* **TASK ITEM**:
Lines below containing the word "anders" should be copied out.

----------------

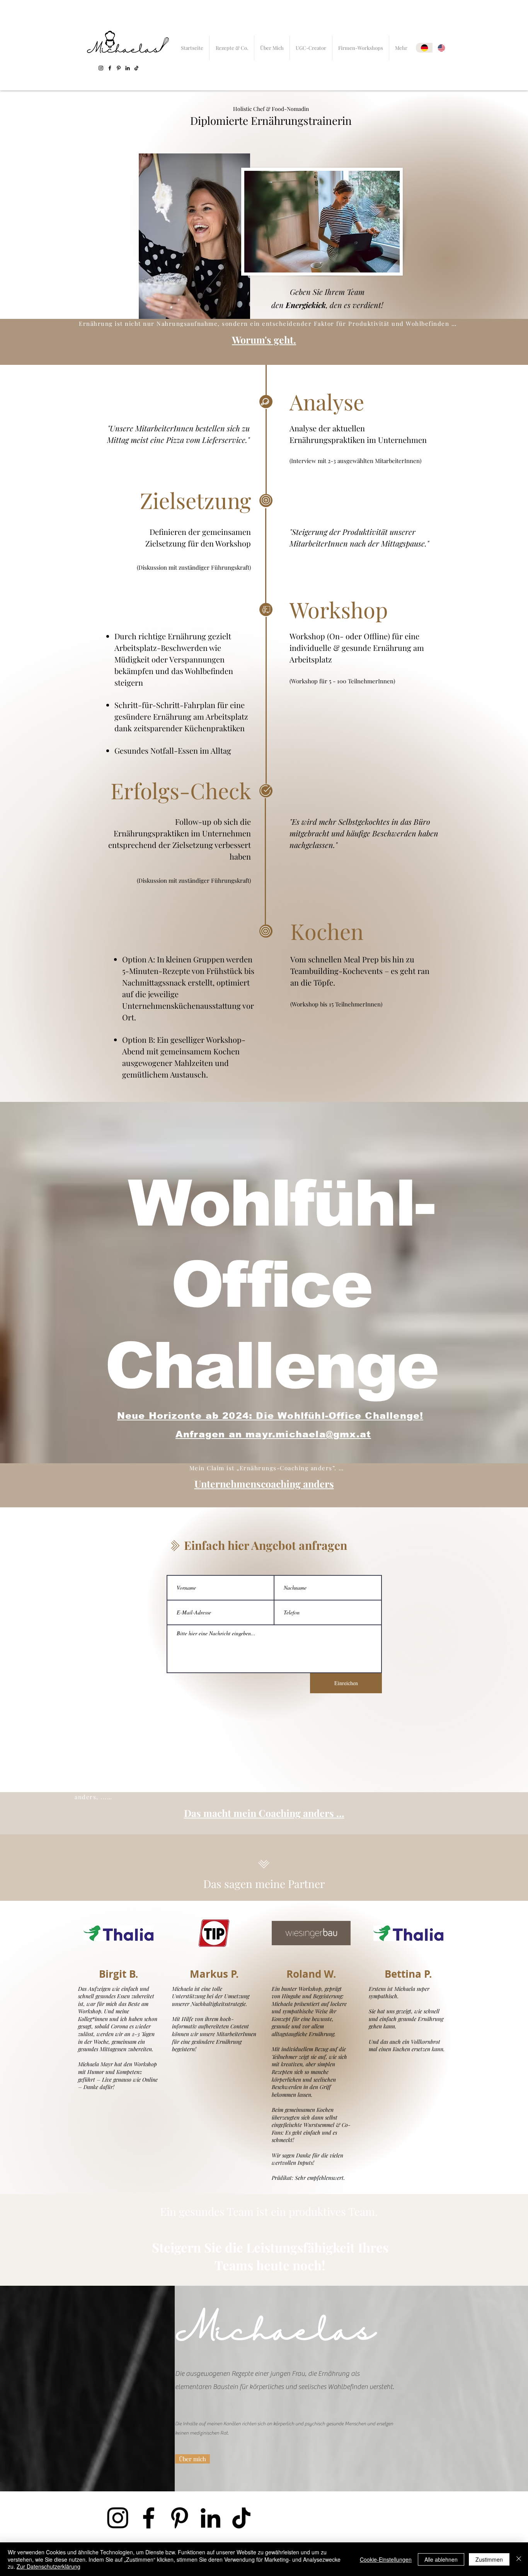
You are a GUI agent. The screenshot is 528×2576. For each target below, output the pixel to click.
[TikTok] (136, 68)
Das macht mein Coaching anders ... (264, 1812)
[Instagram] (101, 68)
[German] (424, 48)
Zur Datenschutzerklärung (48, 2566)
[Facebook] (110, 68)
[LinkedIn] (127, 68)
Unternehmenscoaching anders (264, 1483)
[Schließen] (518, 2559)
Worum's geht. (264, 339)
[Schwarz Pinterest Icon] (119, 68)
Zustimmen (489, 2559)
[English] (441, 48)
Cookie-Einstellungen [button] (386, 2559)
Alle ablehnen (441, 2559)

----------------

* **FINISHED EXERCISE**:
Das macht mein Coaching anders ... (264, 1812)
Unternehmenscoaching anders (264, 1483)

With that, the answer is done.